• **WHAT YOU WILL DO**
Could the records below please be retyped exactly, with their pictures left out?

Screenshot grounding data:
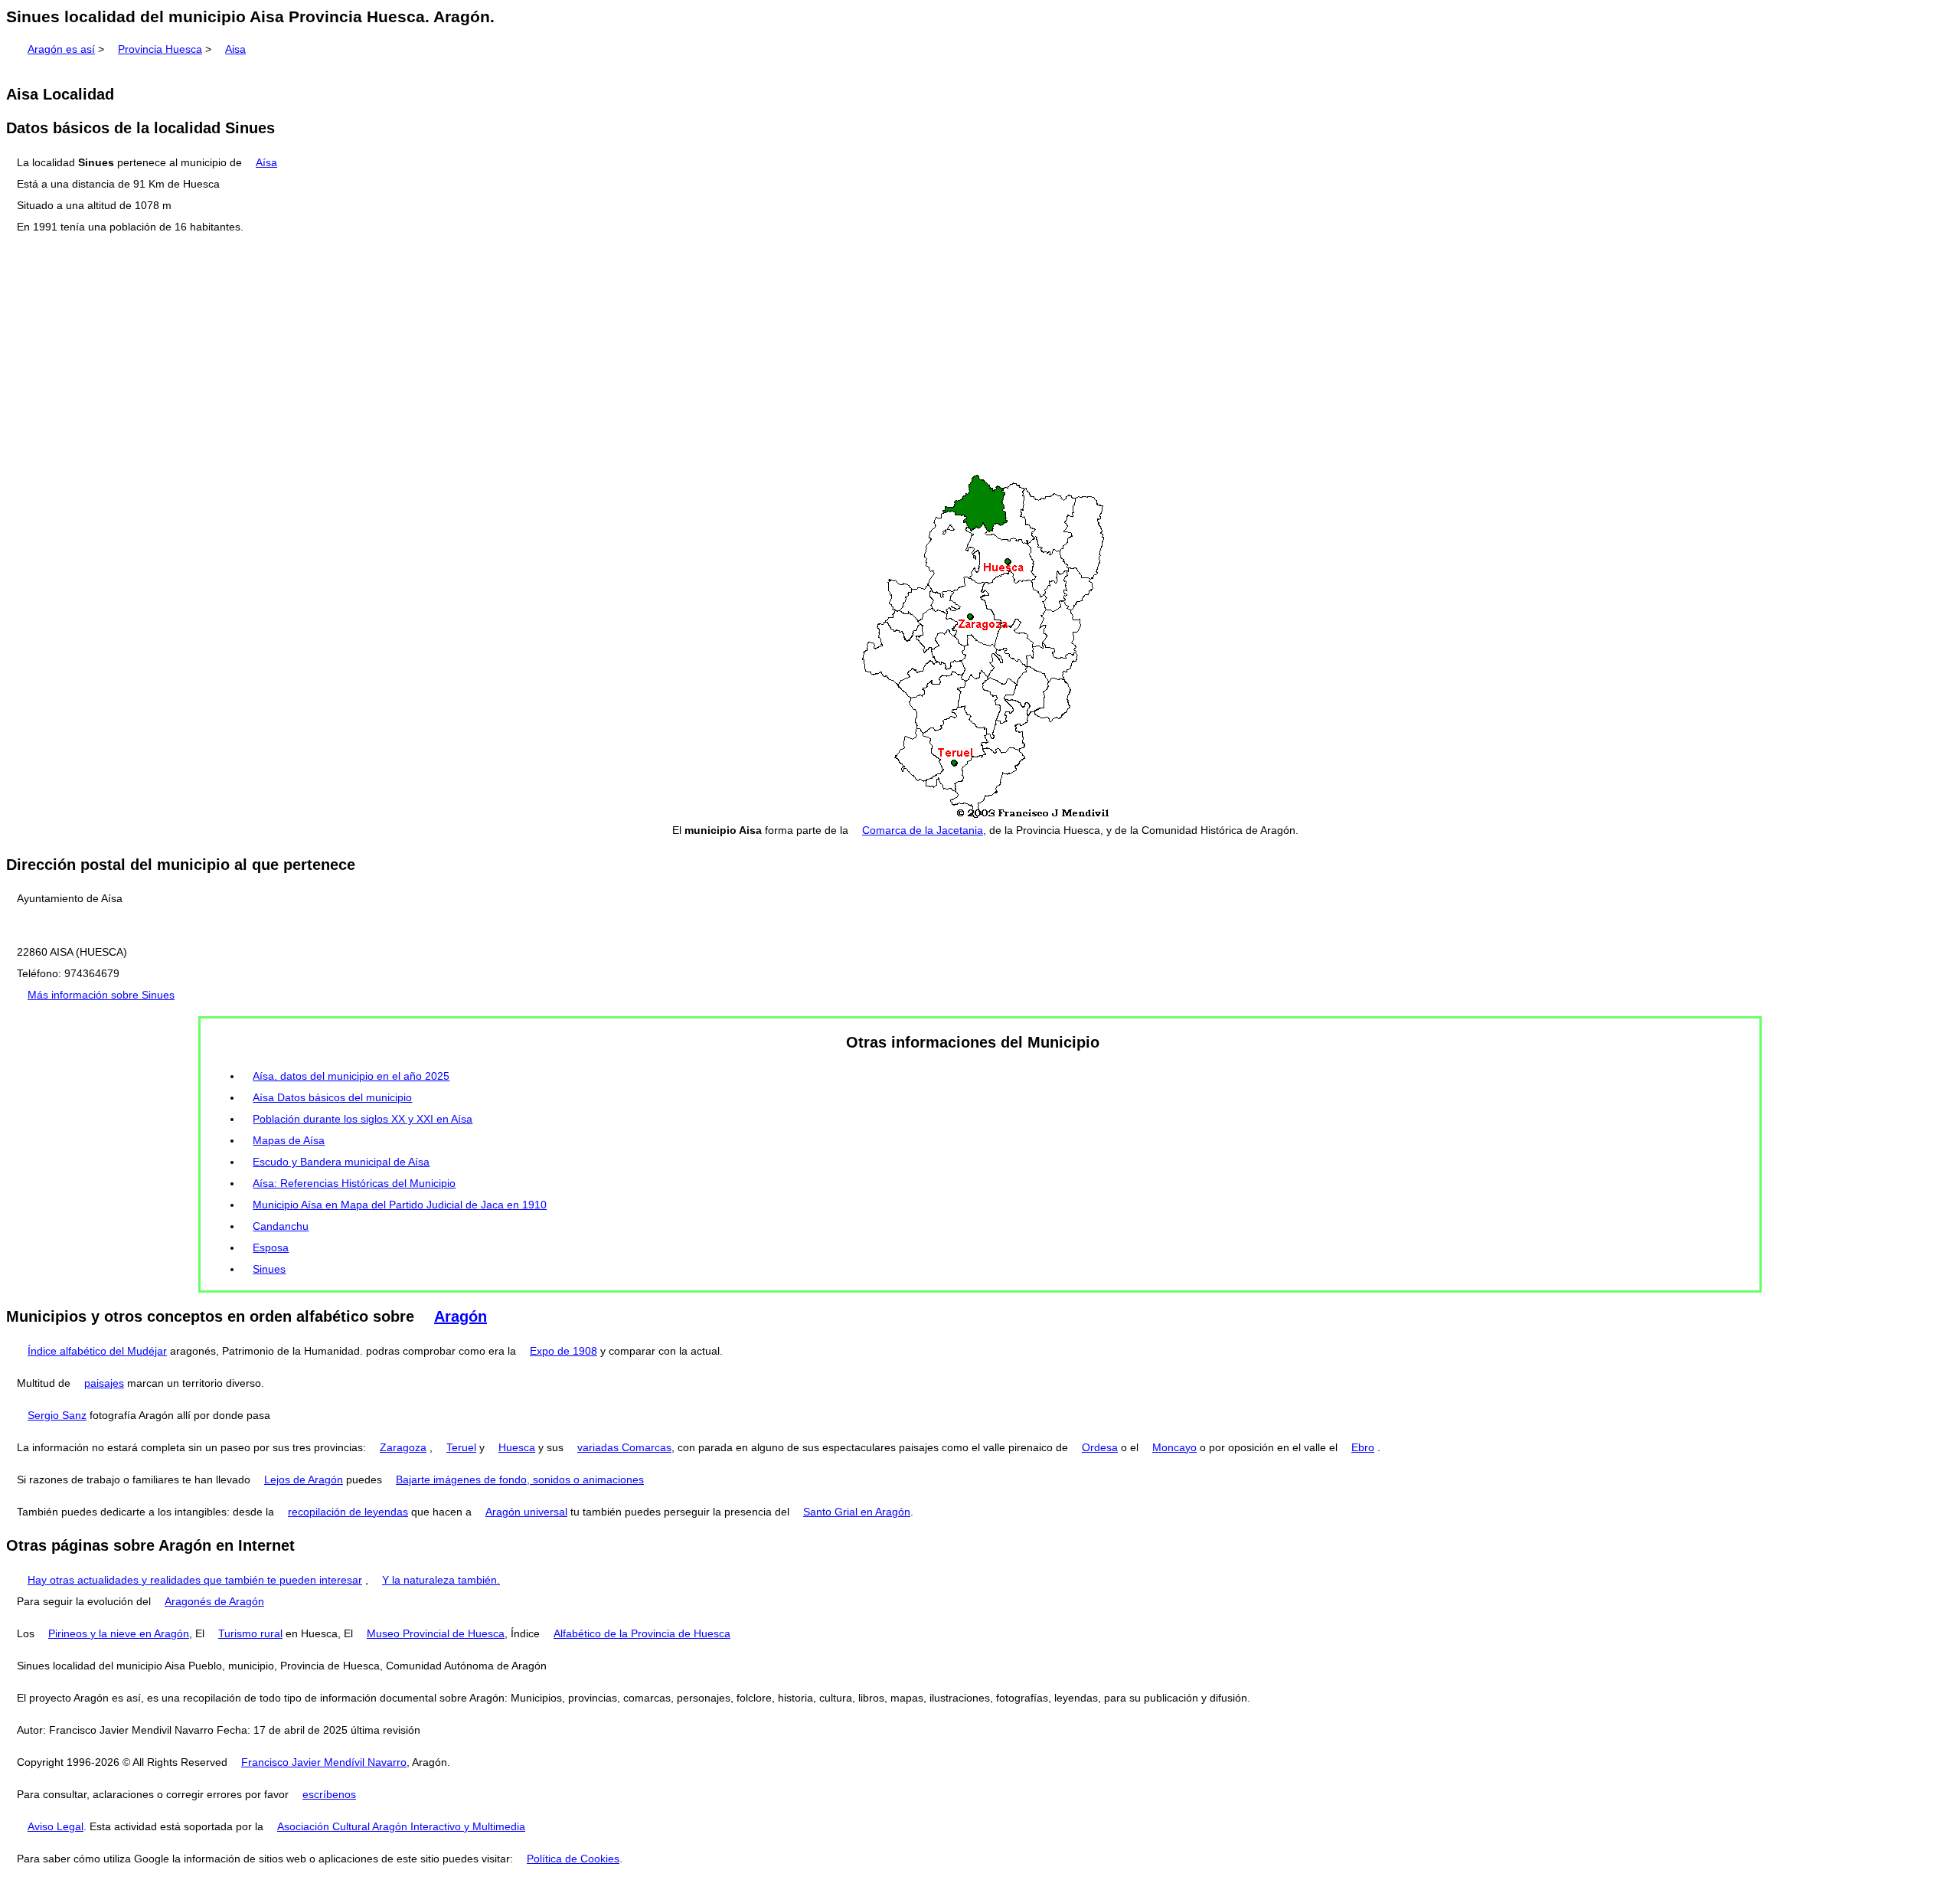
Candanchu (281, 1226)
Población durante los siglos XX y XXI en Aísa (362, 1119)
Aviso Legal (55, 1826)
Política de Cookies (573, 1858)
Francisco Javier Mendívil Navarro (324, 1762)
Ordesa (1100, 1447)
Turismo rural (250, 1633)
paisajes (104, 1383)
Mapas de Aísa (289, 1140)
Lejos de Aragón (303, 1479)
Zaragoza (403, 1447)
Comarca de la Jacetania (922, 830)
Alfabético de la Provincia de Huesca (642, 1633)
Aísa (266, 162)
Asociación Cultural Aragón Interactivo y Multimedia (401, 1826)
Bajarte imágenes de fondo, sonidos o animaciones (520, 1479)
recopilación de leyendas (348, 1512)
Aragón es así (61, 49)
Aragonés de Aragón (214, 1601)
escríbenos (329, 1794)
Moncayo (1174, 1447)
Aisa (235, 49)
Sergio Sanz (57, 1415)
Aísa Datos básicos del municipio (332, 1097)
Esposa (271, 1247)
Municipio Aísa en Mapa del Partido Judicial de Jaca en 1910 (400, 1204)
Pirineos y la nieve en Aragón (118, 1633)
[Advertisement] (980, 355)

• **RESULT FOR THIS EXERCISE**
Candanchu (281, 1226)
Población durante los siglos XX y XXI en Aísa (362, 1119)
Aviso Legal (55, 1826)
Política de Cookies (573, 1858)
Francisco Javier Mendívil Navarro (324, 1762)
Ordesa (1100, 1447)
Turismo rural (250, 1633)
paisajes (104, 1383)
Mapas de Aísa (289, 1140)
Lejos de Aragón (303, 1479)
Zaragoza (403, 1447)
Comarca de la Jacetania (922, 830)
Alfabético de la Provincia de Huesca (642, 1633)
Aísa (266, 162)
Asociación Cultural Aragón Interactivo y Multimedia (401, 1826)
Bajarte imágenes de fondo, sonidos o animaciones (520, 1479)
recopilación de leyendas (348, 1512)
Aragón es así (61, 49)
Aragonés de Aragón (214, 1601)
escríbenos (329, 1794)
Moncayo (1174, 1447)
Aisa (235, 49)
Sergio Sanz (57, 1415)
Aísa Datos básicos del municipio (332, 1097)
Esposa (271, 1247)
Municipio Aísa en Mapa del Partido Judicial de Jaca en 1910 (400, 1204)
Pirineos y la nieve en Aragón (118, 1633)
[Advertisement] (980, 355)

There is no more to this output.